Date of Award

2011

Embargo Period

10-11-2011

Degree Name

Doctor of Philosophy (PhD)

Department

Design

Advisor(s)

Richard Buchanan

Second Advisor

Daniel Boyarski

Third Advisor

Suguru Ishizaki

Fourth Advisor

Stacie Rohrbach

Abstract

In the last two decades, emotion has emerged as an important theme in discussions of design. However, there is no framework to date that encompasses both emotion and information design in a single theory. This dissertation was motivated by a lack of substantive theory that would allow design researchers and educators to model the relationships among information artifacts, audiences, and designers in specific contexts. This demand for work in this area also calls for a reconsideration of the current scholarship of information design by shifting its focus from objects to people, from technical rationality to value-laden human communication, from efficiency to holistic experience and effectiveness. Through examination of existing views about information design and the nature of information, this work advances the idea that information can be better conceptualized as a medium in which designers have the ability to influence situated and value-laden human actions, as well as a medium in which designers can be influenced by situated human actions. This conceptualization of information as twoway mediation between designer and audience allows us to reconsider information design as a meaningful social activity, of which designers are an integral part.

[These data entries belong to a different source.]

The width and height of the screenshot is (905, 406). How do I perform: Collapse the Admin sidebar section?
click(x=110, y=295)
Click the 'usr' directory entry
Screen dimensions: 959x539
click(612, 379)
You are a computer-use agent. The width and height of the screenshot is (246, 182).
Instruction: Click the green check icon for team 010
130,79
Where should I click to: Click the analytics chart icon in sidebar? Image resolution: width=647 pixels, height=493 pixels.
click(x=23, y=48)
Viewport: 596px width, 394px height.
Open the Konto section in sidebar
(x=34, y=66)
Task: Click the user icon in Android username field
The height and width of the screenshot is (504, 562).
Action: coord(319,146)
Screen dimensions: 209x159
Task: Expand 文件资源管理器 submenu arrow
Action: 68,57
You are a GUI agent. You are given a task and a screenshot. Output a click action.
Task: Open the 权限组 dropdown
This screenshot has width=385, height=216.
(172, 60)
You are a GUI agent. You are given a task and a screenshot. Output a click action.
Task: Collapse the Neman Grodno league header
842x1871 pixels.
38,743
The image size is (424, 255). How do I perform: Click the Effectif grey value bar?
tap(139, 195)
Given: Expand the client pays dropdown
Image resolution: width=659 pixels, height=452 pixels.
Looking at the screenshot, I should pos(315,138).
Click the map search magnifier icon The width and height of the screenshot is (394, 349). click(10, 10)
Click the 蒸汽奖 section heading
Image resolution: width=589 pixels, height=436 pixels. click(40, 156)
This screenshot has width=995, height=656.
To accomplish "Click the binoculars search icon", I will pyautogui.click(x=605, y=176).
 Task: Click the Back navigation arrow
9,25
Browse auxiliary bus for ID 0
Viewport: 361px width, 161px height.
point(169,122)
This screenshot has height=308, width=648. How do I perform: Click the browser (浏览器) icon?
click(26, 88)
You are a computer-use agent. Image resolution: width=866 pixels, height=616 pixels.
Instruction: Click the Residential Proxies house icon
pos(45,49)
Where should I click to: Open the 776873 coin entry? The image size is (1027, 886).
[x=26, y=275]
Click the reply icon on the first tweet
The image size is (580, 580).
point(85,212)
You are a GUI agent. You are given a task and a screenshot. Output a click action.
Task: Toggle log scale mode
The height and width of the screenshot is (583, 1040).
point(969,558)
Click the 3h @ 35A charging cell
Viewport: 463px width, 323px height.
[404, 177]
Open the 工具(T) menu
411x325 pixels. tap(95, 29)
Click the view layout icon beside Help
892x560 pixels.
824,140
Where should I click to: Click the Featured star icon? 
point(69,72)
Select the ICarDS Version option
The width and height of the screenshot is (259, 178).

This research consists of two parts. First, it proposes a framework called Modes of Wonder that allows designers to model an audience's emotional experience in relation to information artifacts. Through examination of four thematic variations of wonder (wonder, astonishment, amazement, and sublimity), Modes of Wonder provides a meta-language that is able to model one's emotional experience in relation to information artifacts. Furthermore, it may be used by designers in the planning process when solving a design problem, and by educators as a tool for critique.

Second, this research presents a Point of View framework, which allows us to describe design strategies used for creating information artifacts. While Modes of Wonder, in Chapter 3, focuses on the relationship between information artifacts and audiences, the Point of View framework in Chapter 4 – which includes person, perspective, mode, and principle as the primary frames – illustrates the relationship between information artifacts and the designer who has created a specific response to a particular design problem. In order to demonstrate how these two frameworks can help us uncover plausible design strategies in a particular context of information ii design, I examine three cases of information artifacts that respond to specific design problems through use of the thematic variations of Point of View and Modes of Wonder as conceptual tools for analysis.

This research makes the following contributions: it provides a theoretical framework that models the relationship among information artifacts, audiences, and designers in specific contexts. Specifically, Modes of Wonder allows design researchers and educators to articulate the relationships between information artifacts and audiences. In turn, the Point of View framework provides an approach for modeling design strategies that are often implicitly used by designers to create information artifacts aimed at producing a particular emotional effect for an audience.